Adults with diabetes are at an increased risk for developing hearing impairment, according to a recent study. It’s suggested by the study that diabetics are nearly twice as likely to suffer hearing loss compared to non-diabetics.
Hearing loss is often a result of aging, as well as exposure to very loud noises, genetics, and other diseases, but until now it has not been generally linked to diabetes.
The study focused on data from the National Health and Nutrition Examination Survey, which was conducted between 1999 and 2004. 5,140 adults between 20 and 69 years of age, were considered for the study. 399 of these individuals had been diagnosed with diabetes prior to the study, the majority being cases of adult onset type 2 diabetes.
Based on low (500-1000 Hertz), medium (1000-2000 Hertz) and high frequency (3000-8000 Hertz) hearing tests, it was concluded that diabetics were far more likely to suffer hearing loss than the 4,741 controls.

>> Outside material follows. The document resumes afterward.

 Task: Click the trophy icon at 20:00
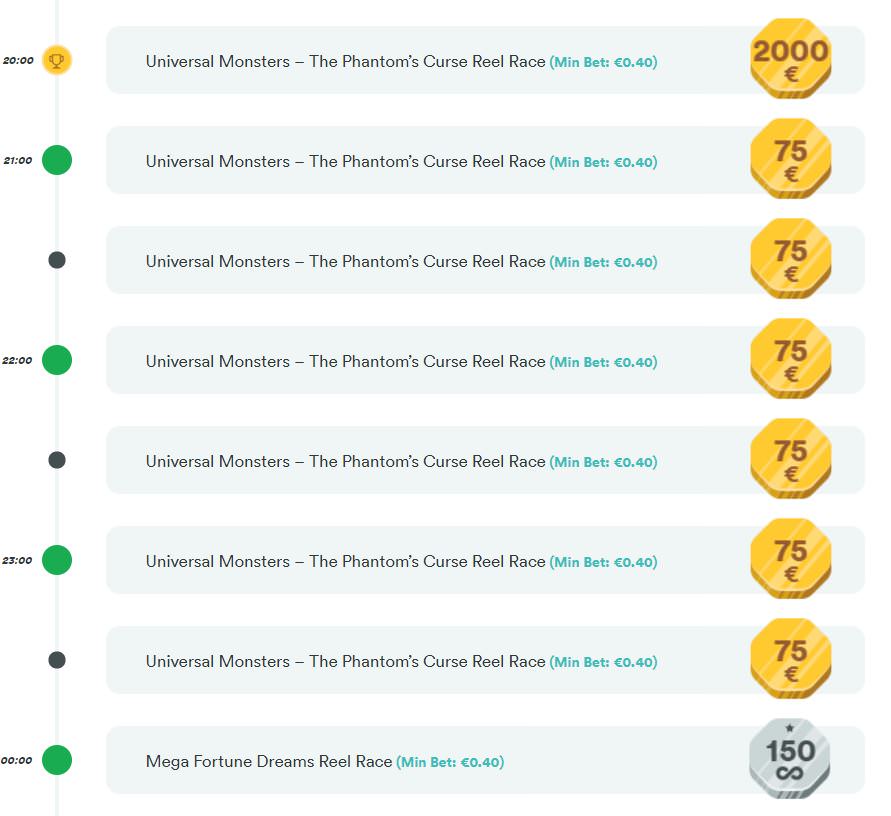point(57,60)
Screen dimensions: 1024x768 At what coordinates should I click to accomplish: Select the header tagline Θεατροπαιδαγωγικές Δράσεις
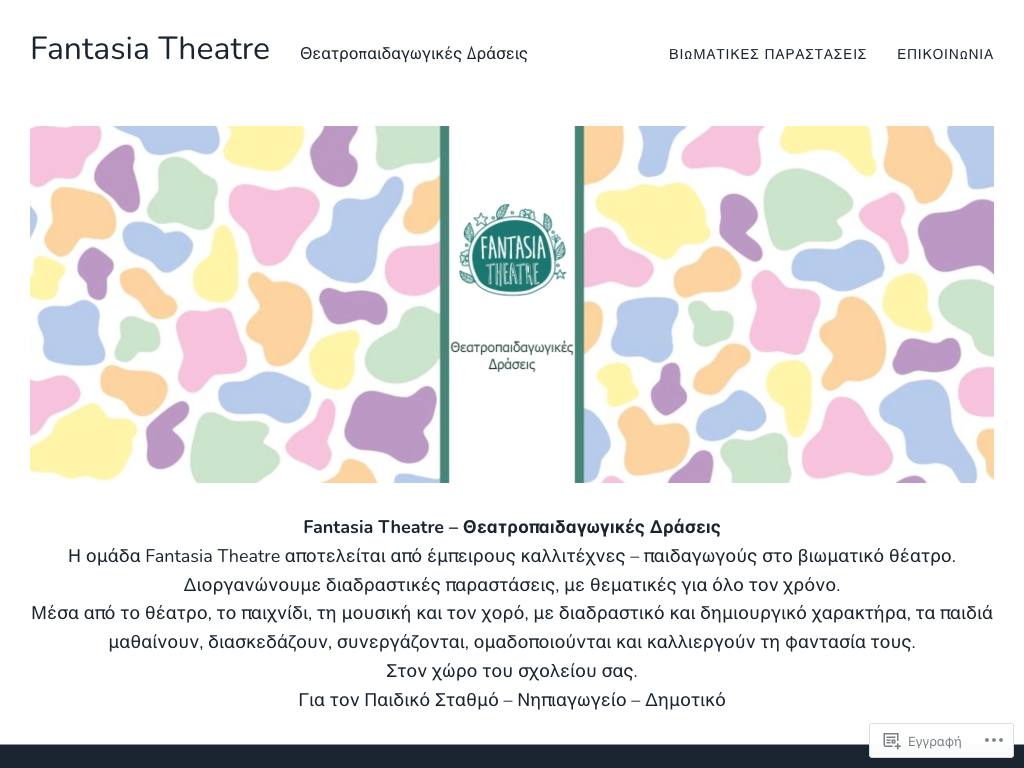click(413, 54)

The study concluded that for low and mid frequency ranges, given age adjustments, 21.3% of diabetics suffered hearing impairment, while only 9.4% of controls had this problem. High frequency hearing impairment occurred in 54.1% of diabetics, compared for 32% of controls.

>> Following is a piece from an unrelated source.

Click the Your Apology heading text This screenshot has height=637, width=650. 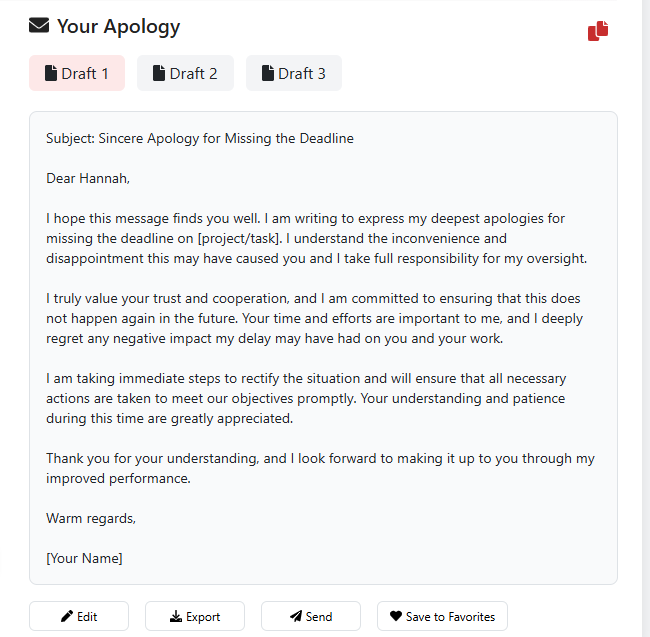(x=119, y=27)
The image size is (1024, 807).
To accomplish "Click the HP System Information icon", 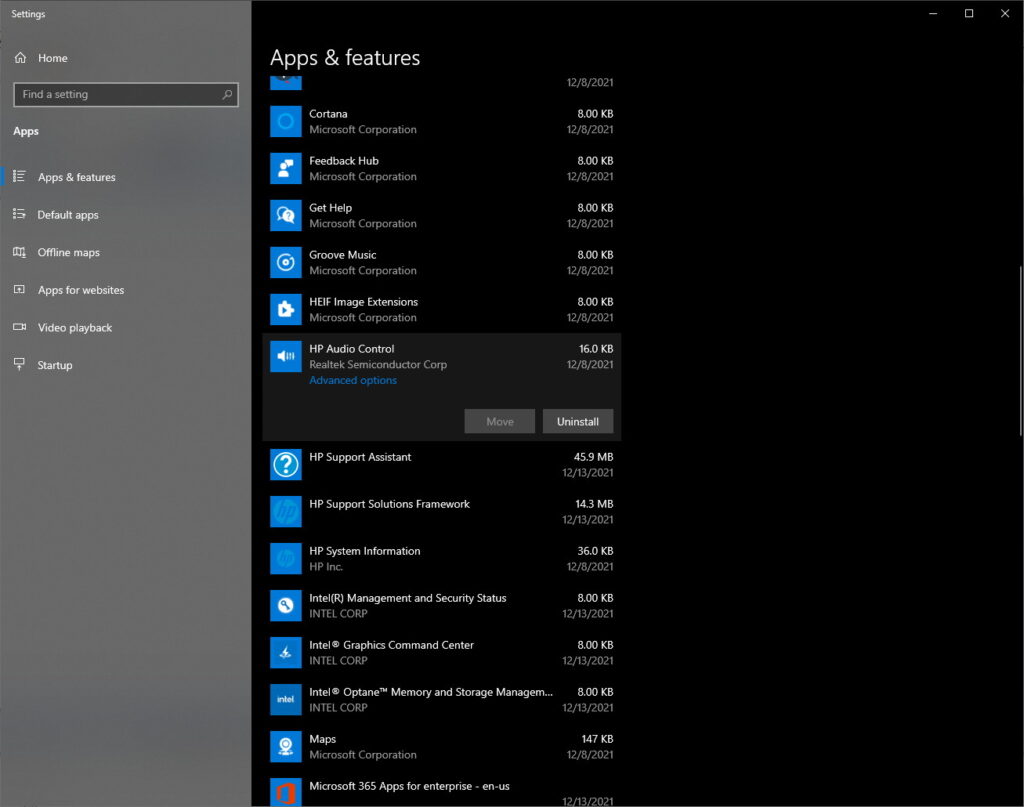I will click(x=286, y=558).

A common symptom associated with diabetes is the constriction and damage of blood vessels due to high blood sugar levels, which is offered by the study researchers as a potential cause for the higher incidence of hearing loss in diabetics. Lead researcher Dr. Kathleen Bainbridge says, “It is possible that high blood sugar levels damage the small blood vessels and nerves of the inner ear, resulting in hearing impairment.”
Hearing loss in the past has not been of much consideration for diabetics, with a lot more attention being paid to other sensory debilitation’s, such as eyesight deterioration (often caused by diabetic retinopathy). This study suggests, as Dr. Bainbridge says, that “people with diabetes might benefit from having their hearing checked.”